IGNs Zachary Ryan was "a little bit disappointed in the lack of effort Nintendo has put into" the collection, when compared to the "major overhauls" done for the games in Super Mario All-Stars, and noted the use of emulation to present the three games helped explain "a lot about the lack of upgrades" in each. For 64, Ryan felt the upscaling made the game look the nicest it ever had, and called the controls "still super tight" and "right at home on a Pro Controller or Joy-Con", despite the x-axis camera controls being inverted (a later patch would make this optional). He did wish Nintendo had added "some quality-of-life upgrades", feeling players experiencing the game for the first time "might find it somewhat inaccessible". For Sunshine, Ryan said that it was still a fantastic looking game and commended the controls still remaining fluid, though Ryan experienced some slowdown in certain moments. Finally, Ryan felt upscaling Galaxy made it "a fully realized version" of the game and praised the updated control options, adding the handheld mode configuration, while "not the most ideal way to play", still worked.

Aggregate scores
| Aggregator | Score |
|---|---|
| Metacritic | 82/100 |
| OpenCritic | 85% recommend |

Review scores
| Publication | Score |
|---|---|
| 4Players | 87/100 |
| Destructoid | 8.5/10 |
| GameRevolution | 3.5/5 |
| GameSpot | 8/10 |
| GamesRadar+ | 4/5 |
| Hardcore Gamer | 4.5/5 |
| Jeuxvideo.com | 15/20 |
| Nintendo Life | 9/10 |
| Nintendo World Report | 8.5/10 |
| Pocket Gamer | 4.5/5 |
| Shacknews | 7/10 |
| USgamer | 4/5 |
| VentureBeat | 4/5 |
| VG247 | 4/5 |

=== Sales ===
By September 7, pre-orders for Super Mario 3D All-Stars had made it the second-best-selling game of 2020 on Amazon in the United States, behind Animal Crossing: New Horizons. Scalpers resold pre-orders on websites such as eBay, going as high as . Base.com, an online retailer in the United Kingdom, was forced to cancel all of their customers' pre-orders because their allocation of physical games was not enough to fulfil pre-orders. They added that Nintendo and their UK distributors were "unable to give... any reassurance" that more copies would be made available to them through the on-sale period.

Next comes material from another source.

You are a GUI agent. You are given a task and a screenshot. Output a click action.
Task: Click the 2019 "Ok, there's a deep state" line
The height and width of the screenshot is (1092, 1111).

In its first week of release, Super Mario 3D All-Stars was the best-selling game in the UK, and was the third-largest game launch of 2020 and the fifth-fastest-selling Switch game in the country. In Japan, the game sold over 210,000 physical copies within the first three days of its release. In the United States, Super Mario 3D All-Stars was the second-best-selling game of September behind Marvel's Avengers, and had become the tenth-best-selling game of 2020. The collection was also the best-selling game in September for Europe, the Middle East, Africa, and Asia. As of March 2021, Super Mario 3D All-Stars has sold over 9.01 million units worldwide. In March 2021, ahead of its delisting, the game's physical sales in the United Kingdom spiked around 267%. Up until December 31, 2021, its shipment increased to 9.07 million copies.

== Related ==
Super Mario 64 was subsequently included in the Nintendo 64 - Nintendo Classics catalogue for the Nintendo Switch Online service's Expansion Pack add-on upon its introduction in October 25, 2021, while Super Mario Sunshine was re-released as part of the Nintendo GameCube - Nintendo Classics catalogue exclusive to the Nintendo Switch 2 on August 13, 2026. Super Mario Galaxy + Super Mario Galaxy 2, a compilation of the respective entries, was announced by Nintendo during the September 2025 installment of Nintendo Direct and released for Nintendo Switch on October 2, 2025 in commemoration of the Super Mario Bros. 40th Anniversary celebration. Each game features improvements to their respective UI and resolution over either their original releases or Galaxy's appearance in 3D All Stars, along with new content for Rosalina's storybook expanded upon in Galaxy and newly added to Galaxy 2. An easy mode (called "Assist Mode" in these games) increases the life meter up to 6, significantly lowering the difficulty levels. A patch for the games on the Nintendo Switch 2 allows for 4K resolution and support for the Joy-Con 2's mouse functions.